Saved entries
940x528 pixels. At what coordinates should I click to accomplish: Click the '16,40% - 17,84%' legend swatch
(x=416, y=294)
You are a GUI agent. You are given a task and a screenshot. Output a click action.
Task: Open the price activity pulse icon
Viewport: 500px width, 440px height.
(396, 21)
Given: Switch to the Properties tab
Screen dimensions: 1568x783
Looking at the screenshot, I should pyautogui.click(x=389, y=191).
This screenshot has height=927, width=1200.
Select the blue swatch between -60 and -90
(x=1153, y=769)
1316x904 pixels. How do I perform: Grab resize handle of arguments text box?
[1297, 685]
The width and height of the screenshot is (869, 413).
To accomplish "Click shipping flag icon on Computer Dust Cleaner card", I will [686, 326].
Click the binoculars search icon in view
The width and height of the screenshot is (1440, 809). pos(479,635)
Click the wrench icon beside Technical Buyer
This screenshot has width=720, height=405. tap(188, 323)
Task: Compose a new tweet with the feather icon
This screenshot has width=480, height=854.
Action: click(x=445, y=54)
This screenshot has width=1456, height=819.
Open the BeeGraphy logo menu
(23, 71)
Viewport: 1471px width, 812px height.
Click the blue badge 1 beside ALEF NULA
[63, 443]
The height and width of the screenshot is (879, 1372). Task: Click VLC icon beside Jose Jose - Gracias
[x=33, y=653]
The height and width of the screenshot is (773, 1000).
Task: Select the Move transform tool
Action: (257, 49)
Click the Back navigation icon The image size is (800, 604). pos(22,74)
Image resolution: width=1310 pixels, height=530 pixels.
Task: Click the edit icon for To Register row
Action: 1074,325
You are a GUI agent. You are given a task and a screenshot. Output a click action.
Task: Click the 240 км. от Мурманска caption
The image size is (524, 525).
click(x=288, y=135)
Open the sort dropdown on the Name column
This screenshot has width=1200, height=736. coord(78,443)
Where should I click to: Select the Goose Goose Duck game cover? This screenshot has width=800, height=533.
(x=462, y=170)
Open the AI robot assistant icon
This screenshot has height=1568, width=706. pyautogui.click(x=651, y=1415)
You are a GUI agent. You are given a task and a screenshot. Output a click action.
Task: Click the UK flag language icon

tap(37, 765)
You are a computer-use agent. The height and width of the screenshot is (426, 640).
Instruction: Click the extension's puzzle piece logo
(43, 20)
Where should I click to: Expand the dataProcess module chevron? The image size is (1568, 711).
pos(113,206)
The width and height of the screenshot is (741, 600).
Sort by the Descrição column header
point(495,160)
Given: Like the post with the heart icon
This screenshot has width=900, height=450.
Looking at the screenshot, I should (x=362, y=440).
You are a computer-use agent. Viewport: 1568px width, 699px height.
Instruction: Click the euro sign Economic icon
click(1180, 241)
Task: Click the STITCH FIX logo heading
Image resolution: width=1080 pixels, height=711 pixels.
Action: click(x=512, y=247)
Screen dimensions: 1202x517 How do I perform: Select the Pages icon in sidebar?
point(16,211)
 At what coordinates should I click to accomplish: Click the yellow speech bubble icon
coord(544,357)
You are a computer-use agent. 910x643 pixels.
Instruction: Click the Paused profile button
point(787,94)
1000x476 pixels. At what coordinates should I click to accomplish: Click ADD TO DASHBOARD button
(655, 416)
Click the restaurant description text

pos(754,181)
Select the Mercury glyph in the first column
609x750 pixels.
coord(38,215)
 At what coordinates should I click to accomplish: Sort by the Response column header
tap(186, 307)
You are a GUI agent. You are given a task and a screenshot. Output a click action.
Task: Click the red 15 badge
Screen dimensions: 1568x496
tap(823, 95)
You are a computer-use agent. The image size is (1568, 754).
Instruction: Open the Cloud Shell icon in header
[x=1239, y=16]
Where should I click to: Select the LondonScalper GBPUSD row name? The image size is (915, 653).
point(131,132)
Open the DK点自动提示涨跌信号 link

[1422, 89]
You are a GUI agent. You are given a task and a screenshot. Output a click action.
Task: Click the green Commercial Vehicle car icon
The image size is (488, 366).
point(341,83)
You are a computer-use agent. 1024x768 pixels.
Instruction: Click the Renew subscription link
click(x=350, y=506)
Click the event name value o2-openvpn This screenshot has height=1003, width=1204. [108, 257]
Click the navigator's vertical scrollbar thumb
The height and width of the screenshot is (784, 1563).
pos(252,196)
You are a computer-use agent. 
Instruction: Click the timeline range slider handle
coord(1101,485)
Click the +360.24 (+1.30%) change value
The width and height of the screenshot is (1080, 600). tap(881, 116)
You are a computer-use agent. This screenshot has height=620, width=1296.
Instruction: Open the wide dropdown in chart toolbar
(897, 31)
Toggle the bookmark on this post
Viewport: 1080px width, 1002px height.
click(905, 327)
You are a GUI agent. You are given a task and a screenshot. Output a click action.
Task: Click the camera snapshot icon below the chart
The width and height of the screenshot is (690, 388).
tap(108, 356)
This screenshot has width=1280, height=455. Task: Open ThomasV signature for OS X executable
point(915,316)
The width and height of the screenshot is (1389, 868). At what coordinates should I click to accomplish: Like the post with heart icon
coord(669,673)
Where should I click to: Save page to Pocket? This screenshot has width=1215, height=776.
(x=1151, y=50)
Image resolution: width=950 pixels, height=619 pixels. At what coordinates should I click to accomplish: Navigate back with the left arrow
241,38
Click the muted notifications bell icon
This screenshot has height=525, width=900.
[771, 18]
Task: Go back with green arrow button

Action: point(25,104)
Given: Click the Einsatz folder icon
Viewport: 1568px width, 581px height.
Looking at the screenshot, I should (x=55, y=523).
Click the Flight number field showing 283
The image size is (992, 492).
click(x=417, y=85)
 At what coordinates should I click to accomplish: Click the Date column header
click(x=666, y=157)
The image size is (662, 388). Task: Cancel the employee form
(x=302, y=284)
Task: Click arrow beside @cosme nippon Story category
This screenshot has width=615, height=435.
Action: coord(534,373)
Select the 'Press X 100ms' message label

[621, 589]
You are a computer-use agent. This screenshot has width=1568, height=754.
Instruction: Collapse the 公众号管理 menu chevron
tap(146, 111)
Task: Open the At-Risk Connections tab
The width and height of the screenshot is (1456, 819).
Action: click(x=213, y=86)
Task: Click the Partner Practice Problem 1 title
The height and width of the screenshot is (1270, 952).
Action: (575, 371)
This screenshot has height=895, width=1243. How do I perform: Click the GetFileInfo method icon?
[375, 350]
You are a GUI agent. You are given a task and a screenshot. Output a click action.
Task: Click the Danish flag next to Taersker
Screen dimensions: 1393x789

* [WHAT IS EXPECTED]:
Your answer should be the lines above, from the line containing "Click the binoculars search icon in view" up to and including the line containing "Task: Compose a", reproduced exactly and with nothing else.

* [TASK ANSWER]:
Click the binoculars search icon in view
The width and height of the screenshot is (1440, 809). pos(479,635)
Click the wrench icon beside Technical Buyer
This screenshot has width=720, height=405. tap(188, 323)
Task: Compose a new tweet with the feather icon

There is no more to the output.